[Tutor] s[len(s):len(s)] = [x] ??

Lie Ryan lie.1296 at gmail.com
Mon Jun 30 23:33:42 CEST 2008


> You can do it with slice assignment too:
> >>> a = [1, 2, 3, 4]
> >>> a[1:3] = [[7, 8]]
> >>> a
> [1, [7, 8], 4]
> 
> Now, which way is better?  The answer depends on context.  The best
> way to write it is in the manner that it makes the most sense to
> someone reading your program (including you, several years later)!

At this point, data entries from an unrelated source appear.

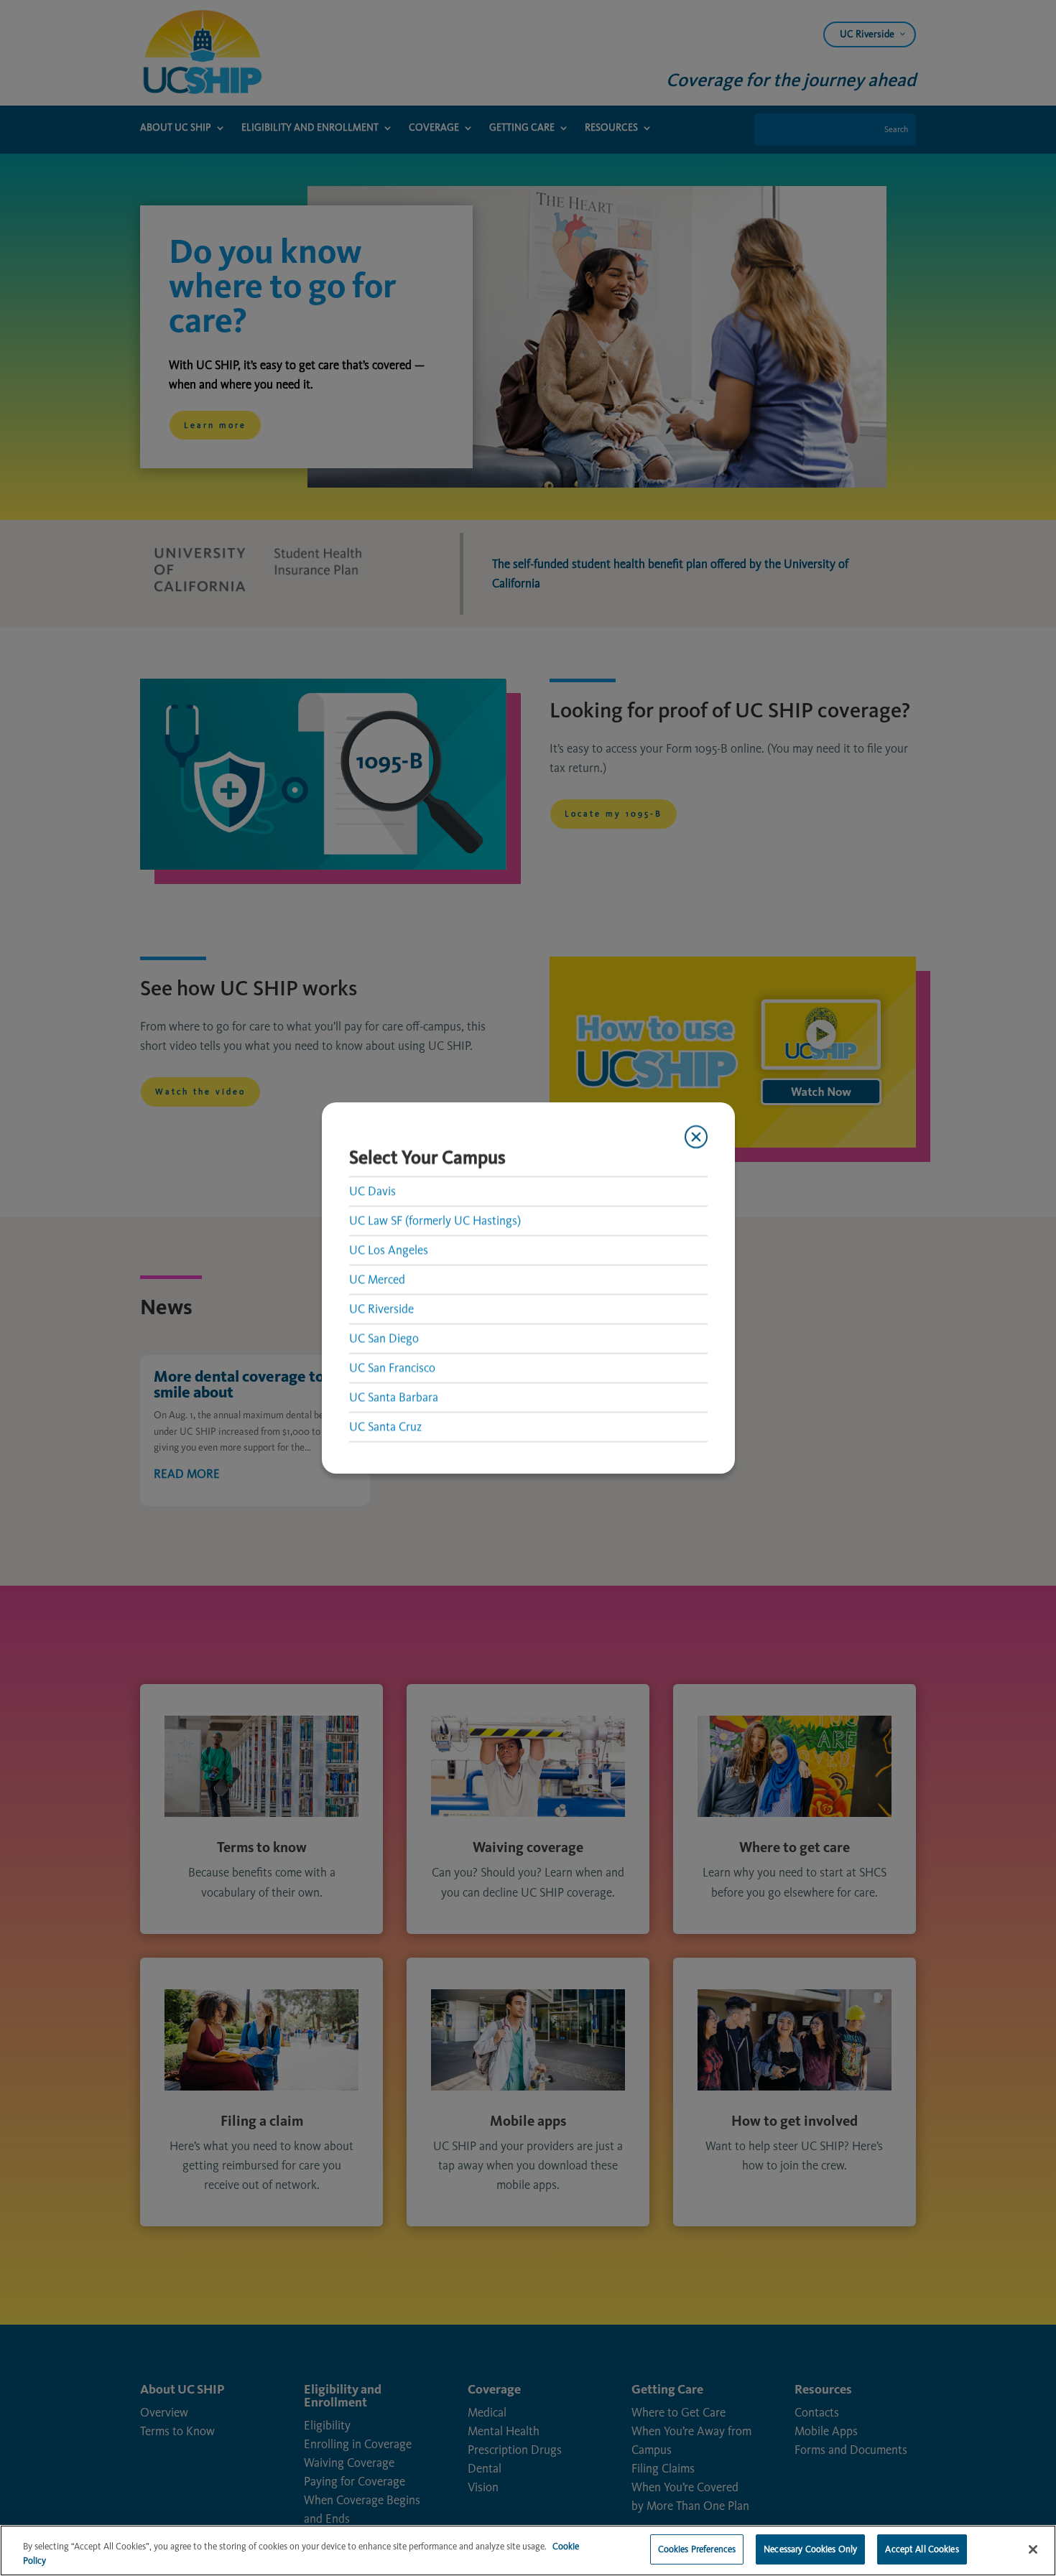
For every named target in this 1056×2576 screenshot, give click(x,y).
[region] (528, 2550)
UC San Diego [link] (384, 1338)
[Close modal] (695, 1136)
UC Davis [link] (372, 1191)
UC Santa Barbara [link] (393, 1397)
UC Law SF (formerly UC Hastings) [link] (435, 1220)
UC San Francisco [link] (392, 1367)
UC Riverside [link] (381, 1308)
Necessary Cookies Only (810, 2549)
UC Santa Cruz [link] (385, 1426)
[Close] (1033, 2549)
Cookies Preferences (697, 2549)
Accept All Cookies (921, 2549)
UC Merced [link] (377, 1279)
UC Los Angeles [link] (388, 1249)
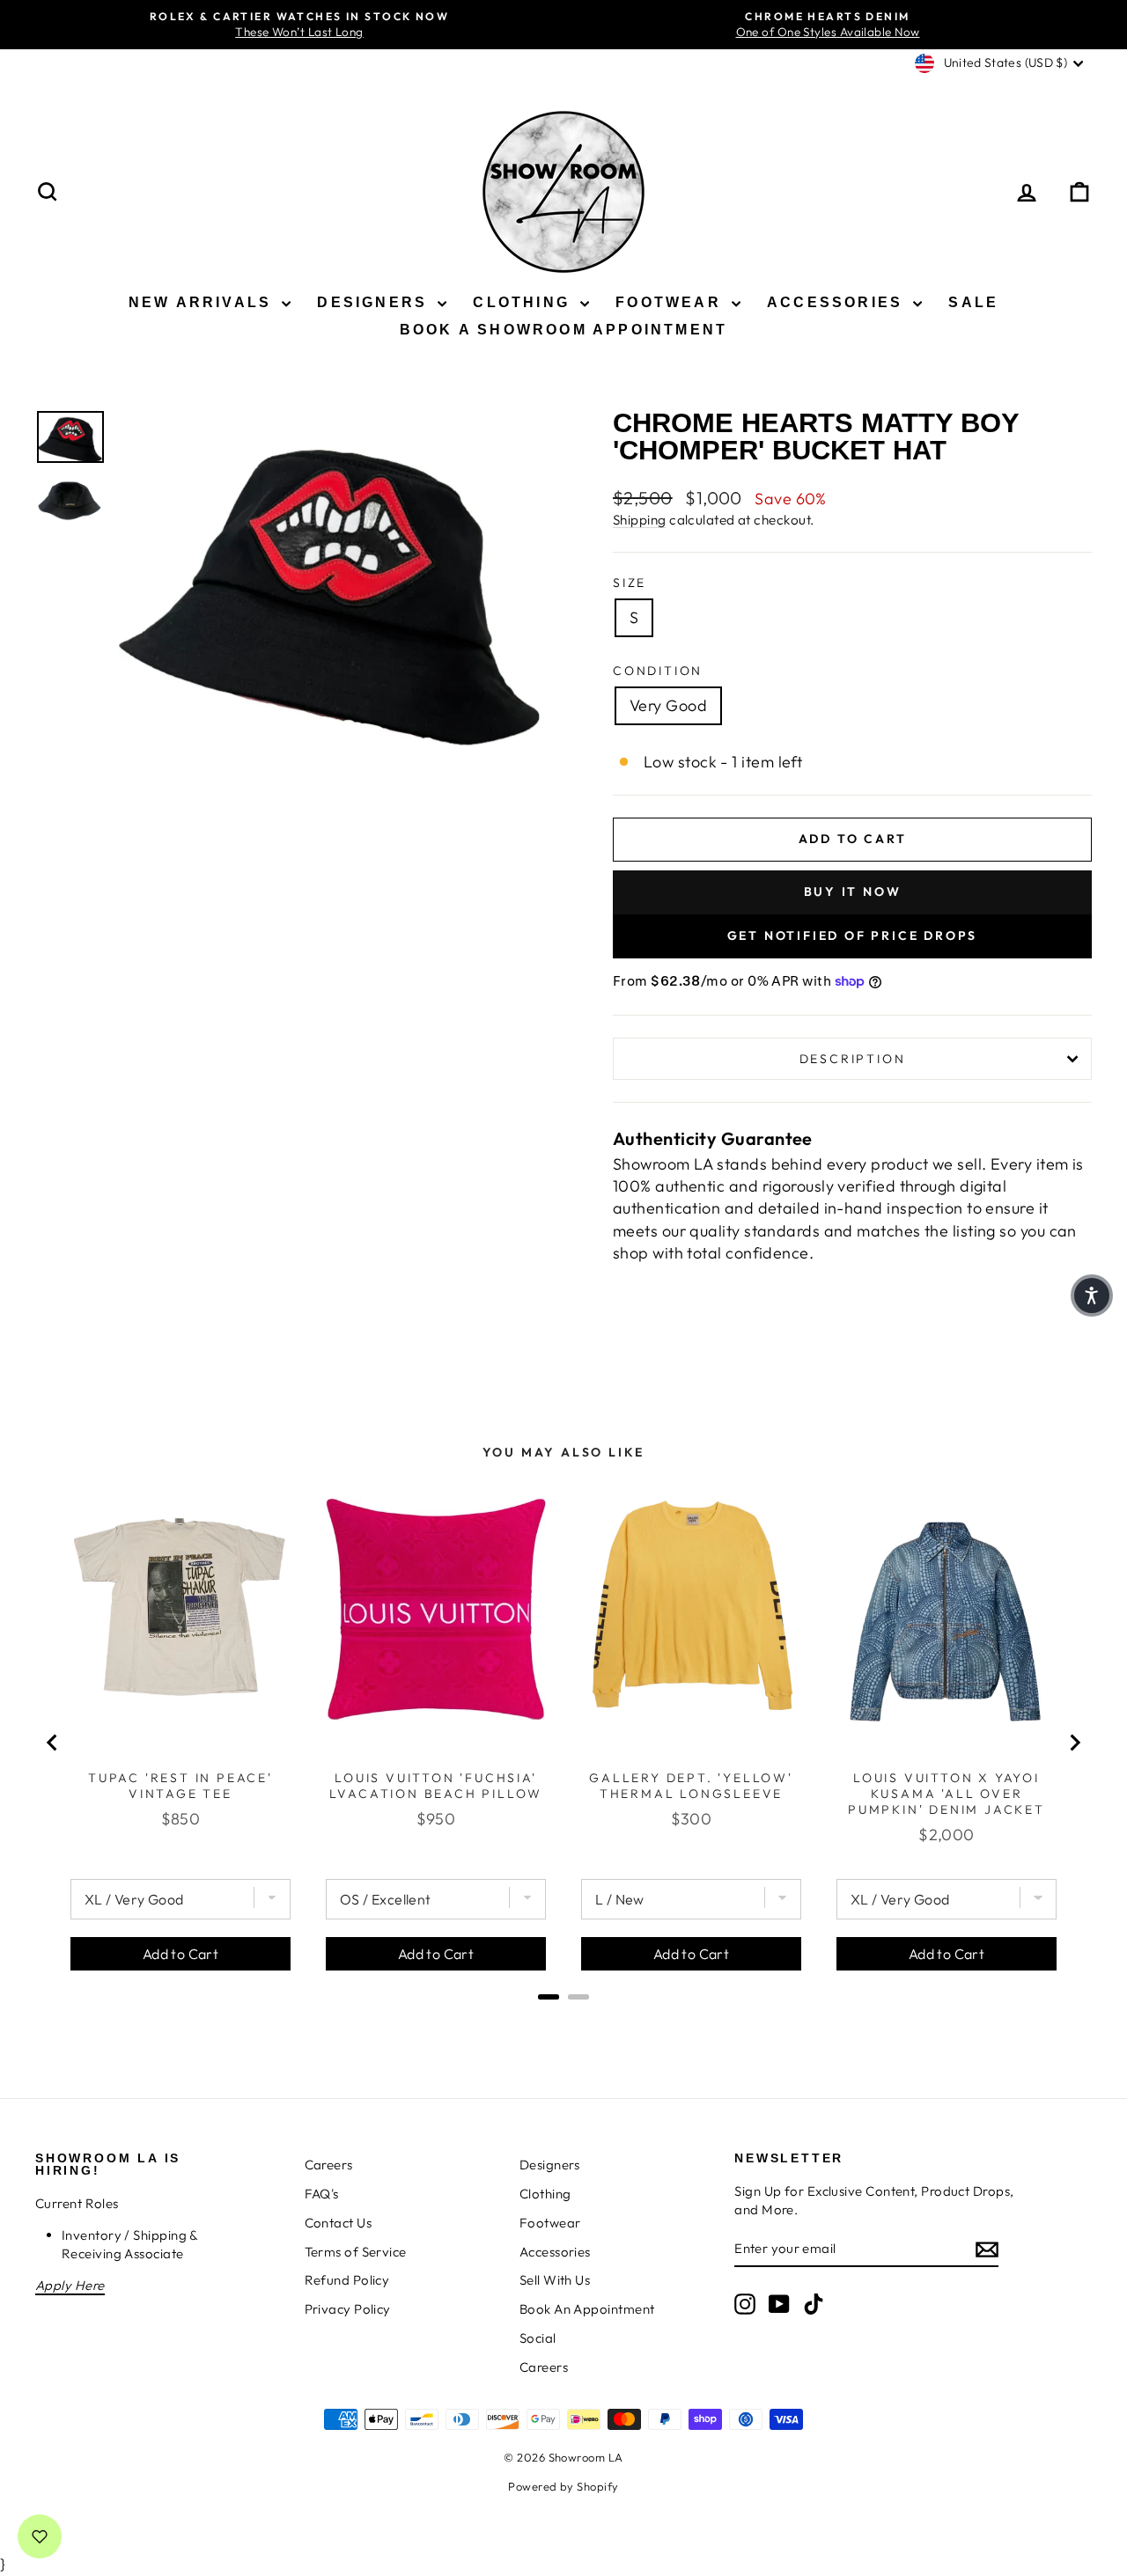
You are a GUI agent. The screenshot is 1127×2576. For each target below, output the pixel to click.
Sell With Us (554, 2279)
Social (537, 2338)
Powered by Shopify (563, 2486)
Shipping (640, 519)
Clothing (524, 302)
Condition (658, 671)
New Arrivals (203, 302)
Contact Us (338, 2222)
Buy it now (853, 891)
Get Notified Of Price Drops (852, 935)
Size (629, 583)
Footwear (671, 302)
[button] (1092, 1295)
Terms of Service (356, 2251)
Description (852, 1059)
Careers (329, 2164)
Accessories (838, 302)
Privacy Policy (348, 2309)
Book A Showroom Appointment (563, 329)
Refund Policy (347, 2279)
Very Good (668, 705)
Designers (375, 302)
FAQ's (322, 2193)
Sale (973, 302)
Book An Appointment (587, 2309)
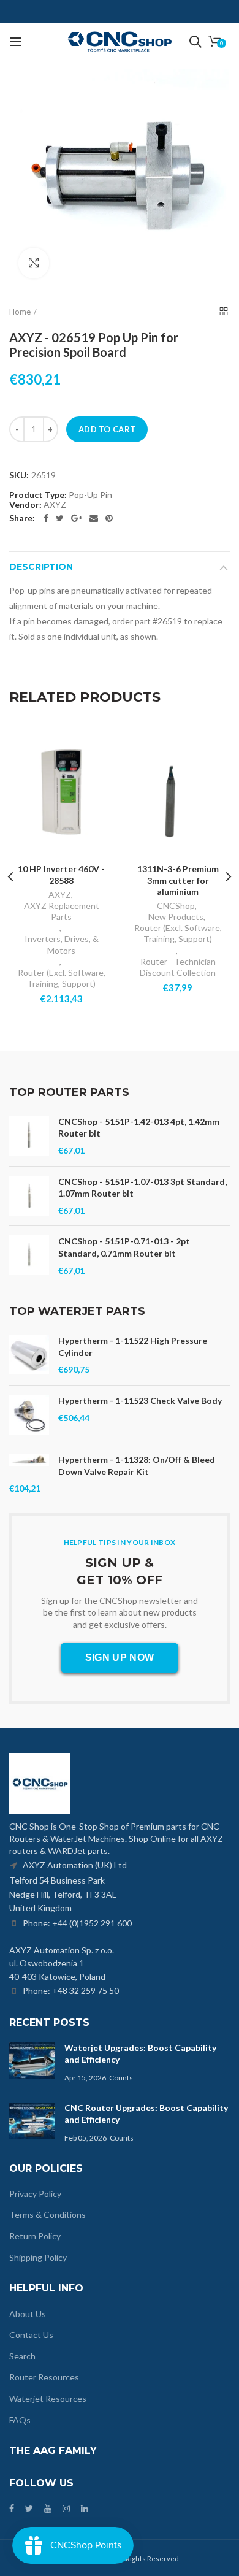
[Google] (76, 518)
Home (20, 311)
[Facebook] (46, 518)
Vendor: (25, 505)
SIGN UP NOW (119, 1657)
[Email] (94, 518)
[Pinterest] (109, 518)
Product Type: (38, 495)
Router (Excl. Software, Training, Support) (61, 978)
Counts (121, 2077)
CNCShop (176, 905)
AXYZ (59, 894)
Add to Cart (106, 429)
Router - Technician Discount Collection (178, 967)
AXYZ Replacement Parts (61, 911)
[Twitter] (59, 518)
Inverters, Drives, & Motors (62, 944)
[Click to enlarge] (33, 263)
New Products (175, 916)
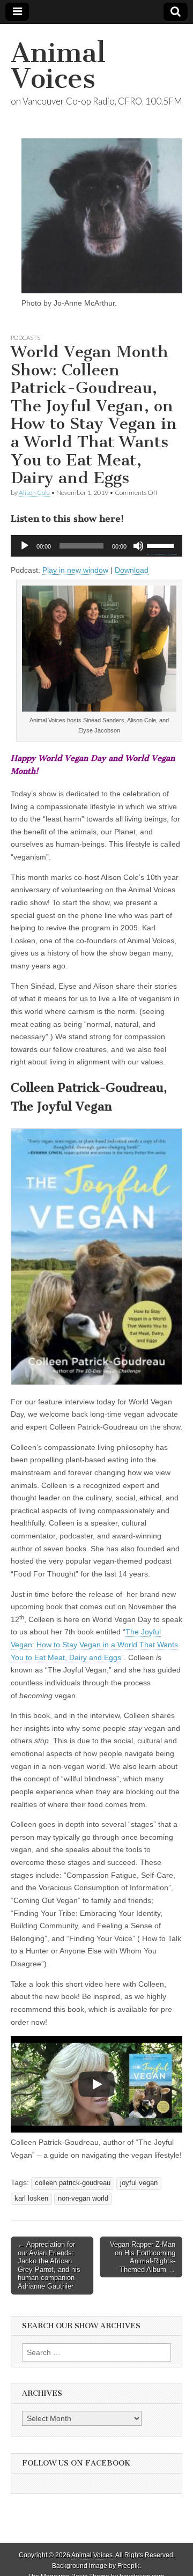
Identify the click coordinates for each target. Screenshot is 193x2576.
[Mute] (138, 546)
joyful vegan (139, 2183)
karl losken (31, 2198)
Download (132, 570)
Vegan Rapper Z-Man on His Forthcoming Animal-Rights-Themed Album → (142, 2257)
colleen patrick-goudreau (72, 2183)
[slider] (162, 544)
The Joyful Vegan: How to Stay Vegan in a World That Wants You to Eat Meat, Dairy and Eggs (94, 1644)
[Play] (24, 546)
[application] (96, 546)
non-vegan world (83, 2198)
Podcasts (25, 337)
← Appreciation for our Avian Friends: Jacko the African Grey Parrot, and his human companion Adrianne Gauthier (49, 2265)
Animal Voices (58, 65)
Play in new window (75, 570)
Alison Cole (34, 492)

I think that the current behavior in python makes sense according to
python's slicing model: which is cursor-like behavior. List slice (and
indexing) in python is done on the model of a cursor:

0   1   2   3   
+---+---+---+---+
| A | B | C | D |
+---+---+---+---+
-4  -3  -2  -1  0

Cursor-like behavior of list in python is similar to the "typing
cursor", if you, for example, highlights letter B and C (i.e. taking
slice [1:3]) then pasted another string of letters, the result would be
the pasted string replaced the highlighted object (i.e. the slice is
gone and the inserted list become a sublist that replaced the sliced
one). If the pasted list have been inserted instead, it wouldn't fit the
cursor model.

On an aside, I'm interested in seeing how this would be parsed by python
l = [1, 2, 3, 4, 5, 6, 7, 8, 9]
l[2:8:2] = [...]

It turns out that assigning to extended slice notation require that you
to have the same length sequence on both sides, just as expected, python
doesn't do some voodoo magic for this since: "In the face of ambiguity,
refuse the temptation to guess" and "There should be one -- and
preferably only one -- obvious way to do it" [import this].
.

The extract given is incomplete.